Exercise prompt: Scan the entries below for the string "Change" and copy every line where it turns up.

Records supplied:
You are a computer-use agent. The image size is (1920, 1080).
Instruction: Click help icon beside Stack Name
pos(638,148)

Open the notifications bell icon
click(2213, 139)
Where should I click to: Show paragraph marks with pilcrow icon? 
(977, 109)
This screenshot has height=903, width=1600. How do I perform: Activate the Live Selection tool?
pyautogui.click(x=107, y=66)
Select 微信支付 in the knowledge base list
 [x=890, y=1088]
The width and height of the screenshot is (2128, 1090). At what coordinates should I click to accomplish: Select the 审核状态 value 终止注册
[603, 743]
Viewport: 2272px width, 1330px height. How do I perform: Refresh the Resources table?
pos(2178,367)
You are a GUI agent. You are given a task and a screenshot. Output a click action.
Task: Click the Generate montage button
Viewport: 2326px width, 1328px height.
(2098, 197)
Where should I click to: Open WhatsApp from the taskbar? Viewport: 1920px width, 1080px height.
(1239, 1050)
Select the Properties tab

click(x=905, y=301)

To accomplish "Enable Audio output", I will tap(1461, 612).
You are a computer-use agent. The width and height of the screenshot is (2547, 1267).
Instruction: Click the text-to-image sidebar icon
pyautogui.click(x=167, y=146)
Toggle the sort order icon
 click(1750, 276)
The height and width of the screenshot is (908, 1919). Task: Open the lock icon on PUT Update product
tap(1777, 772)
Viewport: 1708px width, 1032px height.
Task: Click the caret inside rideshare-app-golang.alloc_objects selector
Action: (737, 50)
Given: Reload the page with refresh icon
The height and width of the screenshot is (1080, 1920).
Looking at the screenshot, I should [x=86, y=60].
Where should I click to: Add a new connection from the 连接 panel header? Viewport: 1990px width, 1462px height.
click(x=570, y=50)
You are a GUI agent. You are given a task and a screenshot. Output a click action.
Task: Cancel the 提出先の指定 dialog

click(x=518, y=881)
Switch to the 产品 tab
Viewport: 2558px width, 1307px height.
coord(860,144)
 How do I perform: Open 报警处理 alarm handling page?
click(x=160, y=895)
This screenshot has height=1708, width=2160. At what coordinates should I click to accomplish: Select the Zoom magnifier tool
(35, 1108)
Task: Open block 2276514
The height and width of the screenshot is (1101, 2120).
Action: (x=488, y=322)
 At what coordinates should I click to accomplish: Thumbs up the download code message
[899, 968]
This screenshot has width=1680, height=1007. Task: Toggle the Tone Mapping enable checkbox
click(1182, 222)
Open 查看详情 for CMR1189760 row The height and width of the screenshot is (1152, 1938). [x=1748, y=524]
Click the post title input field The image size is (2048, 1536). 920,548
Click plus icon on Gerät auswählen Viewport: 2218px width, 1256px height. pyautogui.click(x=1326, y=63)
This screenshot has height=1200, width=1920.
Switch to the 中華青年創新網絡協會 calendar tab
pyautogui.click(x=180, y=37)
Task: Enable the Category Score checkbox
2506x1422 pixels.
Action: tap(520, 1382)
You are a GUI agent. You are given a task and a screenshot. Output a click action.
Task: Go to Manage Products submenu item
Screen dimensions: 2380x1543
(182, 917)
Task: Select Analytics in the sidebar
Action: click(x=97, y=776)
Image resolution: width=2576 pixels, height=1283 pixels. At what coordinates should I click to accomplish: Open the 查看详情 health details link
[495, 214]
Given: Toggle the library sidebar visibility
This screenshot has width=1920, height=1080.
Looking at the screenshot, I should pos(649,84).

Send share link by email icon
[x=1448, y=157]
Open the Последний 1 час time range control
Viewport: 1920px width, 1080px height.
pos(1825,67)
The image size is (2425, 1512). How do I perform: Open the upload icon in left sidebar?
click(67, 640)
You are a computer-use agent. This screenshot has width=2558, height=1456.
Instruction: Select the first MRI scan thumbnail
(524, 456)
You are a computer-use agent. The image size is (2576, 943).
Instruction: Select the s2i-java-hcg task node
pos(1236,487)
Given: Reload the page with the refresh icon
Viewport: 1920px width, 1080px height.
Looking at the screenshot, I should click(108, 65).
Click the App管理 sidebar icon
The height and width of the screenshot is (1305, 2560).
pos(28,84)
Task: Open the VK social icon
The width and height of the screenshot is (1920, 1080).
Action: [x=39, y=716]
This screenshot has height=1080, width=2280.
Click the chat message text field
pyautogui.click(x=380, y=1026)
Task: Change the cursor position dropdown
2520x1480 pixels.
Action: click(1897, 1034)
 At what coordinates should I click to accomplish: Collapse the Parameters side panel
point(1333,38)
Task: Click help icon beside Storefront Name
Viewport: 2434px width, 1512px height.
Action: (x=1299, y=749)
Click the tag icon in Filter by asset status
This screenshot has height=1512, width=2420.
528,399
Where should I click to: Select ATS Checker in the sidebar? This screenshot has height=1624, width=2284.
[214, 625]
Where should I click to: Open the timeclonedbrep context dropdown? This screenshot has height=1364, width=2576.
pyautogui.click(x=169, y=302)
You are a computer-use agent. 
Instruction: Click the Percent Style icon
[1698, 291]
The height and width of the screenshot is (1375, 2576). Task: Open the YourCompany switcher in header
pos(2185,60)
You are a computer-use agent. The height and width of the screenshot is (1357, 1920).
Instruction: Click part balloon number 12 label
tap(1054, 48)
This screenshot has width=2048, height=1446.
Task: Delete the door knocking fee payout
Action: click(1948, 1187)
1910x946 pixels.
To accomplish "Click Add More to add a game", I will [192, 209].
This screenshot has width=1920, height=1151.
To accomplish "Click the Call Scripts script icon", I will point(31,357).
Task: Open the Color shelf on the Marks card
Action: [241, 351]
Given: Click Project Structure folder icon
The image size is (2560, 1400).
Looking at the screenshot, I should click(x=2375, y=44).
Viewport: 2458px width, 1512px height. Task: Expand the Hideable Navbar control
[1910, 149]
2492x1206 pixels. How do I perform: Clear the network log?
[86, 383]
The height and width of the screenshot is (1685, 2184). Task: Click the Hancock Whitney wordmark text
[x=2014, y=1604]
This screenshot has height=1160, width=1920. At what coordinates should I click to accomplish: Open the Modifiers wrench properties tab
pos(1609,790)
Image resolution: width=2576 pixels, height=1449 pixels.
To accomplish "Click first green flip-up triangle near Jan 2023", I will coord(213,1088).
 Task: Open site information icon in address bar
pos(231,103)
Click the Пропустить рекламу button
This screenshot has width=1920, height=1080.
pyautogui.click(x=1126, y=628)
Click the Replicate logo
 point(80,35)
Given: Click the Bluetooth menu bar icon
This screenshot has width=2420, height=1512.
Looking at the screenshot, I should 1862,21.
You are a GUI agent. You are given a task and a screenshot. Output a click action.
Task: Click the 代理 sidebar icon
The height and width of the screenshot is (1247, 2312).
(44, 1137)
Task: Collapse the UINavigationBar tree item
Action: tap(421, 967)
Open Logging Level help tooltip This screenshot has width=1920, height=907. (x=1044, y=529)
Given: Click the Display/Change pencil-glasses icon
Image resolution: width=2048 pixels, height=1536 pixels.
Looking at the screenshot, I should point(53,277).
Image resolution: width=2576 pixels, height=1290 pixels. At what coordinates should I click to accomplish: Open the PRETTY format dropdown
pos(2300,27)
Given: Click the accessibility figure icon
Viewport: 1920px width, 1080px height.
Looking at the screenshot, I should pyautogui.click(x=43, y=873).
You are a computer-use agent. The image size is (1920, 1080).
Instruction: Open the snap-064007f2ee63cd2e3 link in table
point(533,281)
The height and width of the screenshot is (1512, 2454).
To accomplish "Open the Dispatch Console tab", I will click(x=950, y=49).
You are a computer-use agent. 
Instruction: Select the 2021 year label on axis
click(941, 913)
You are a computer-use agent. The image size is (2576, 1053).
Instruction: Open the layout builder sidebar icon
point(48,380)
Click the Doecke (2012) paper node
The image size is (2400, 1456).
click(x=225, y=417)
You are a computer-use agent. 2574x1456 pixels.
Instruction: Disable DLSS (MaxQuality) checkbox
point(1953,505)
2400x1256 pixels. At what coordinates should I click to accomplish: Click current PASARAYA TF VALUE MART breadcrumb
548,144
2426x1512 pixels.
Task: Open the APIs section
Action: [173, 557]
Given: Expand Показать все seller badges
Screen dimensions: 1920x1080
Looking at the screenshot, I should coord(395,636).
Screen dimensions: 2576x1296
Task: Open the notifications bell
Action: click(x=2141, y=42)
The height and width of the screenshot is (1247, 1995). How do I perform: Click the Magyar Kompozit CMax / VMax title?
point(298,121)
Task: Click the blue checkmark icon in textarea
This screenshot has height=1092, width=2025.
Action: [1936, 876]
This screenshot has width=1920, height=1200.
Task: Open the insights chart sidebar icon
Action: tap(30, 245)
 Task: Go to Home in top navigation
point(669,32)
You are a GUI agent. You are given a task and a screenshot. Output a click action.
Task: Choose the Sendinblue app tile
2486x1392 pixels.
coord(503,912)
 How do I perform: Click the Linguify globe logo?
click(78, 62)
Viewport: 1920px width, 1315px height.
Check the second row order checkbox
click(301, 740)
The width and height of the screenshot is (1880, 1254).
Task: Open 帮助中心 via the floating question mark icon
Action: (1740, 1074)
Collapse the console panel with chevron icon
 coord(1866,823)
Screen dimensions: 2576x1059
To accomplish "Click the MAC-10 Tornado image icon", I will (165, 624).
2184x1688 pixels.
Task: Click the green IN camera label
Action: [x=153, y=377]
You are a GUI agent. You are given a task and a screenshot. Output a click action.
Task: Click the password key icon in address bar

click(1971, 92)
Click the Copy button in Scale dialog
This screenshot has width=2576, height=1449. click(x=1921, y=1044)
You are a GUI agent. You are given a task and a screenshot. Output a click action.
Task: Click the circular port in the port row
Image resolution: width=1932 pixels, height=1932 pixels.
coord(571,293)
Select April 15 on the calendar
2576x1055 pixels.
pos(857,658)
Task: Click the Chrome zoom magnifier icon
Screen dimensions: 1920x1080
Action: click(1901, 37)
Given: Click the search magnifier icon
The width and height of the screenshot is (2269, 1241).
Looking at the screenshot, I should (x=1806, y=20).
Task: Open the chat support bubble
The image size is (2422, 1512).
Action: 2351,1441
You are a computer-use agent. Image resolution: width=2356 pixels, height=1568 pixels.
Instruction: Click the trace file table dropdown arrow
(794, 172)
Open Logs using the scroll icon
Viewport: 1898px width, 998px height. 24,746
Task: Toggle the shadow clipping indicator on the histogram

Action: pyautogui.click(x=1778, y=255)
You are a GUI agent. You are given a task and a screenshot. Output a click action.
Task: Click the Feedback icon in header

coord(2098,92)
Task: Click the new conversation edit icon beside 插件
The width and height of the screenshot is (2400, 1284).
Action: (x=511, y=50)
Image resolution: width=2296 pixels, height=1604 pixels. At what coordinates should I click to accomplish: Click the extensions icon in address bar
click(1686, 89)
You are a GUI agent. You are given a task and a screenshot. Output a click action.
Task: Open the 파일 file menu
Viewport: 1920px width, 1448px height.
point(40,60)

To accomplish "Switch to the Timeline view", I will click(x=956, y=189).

Finished exercise:
Task: Change the cursor position dropdown
Given: Click the Display/Change pencil-glasses icon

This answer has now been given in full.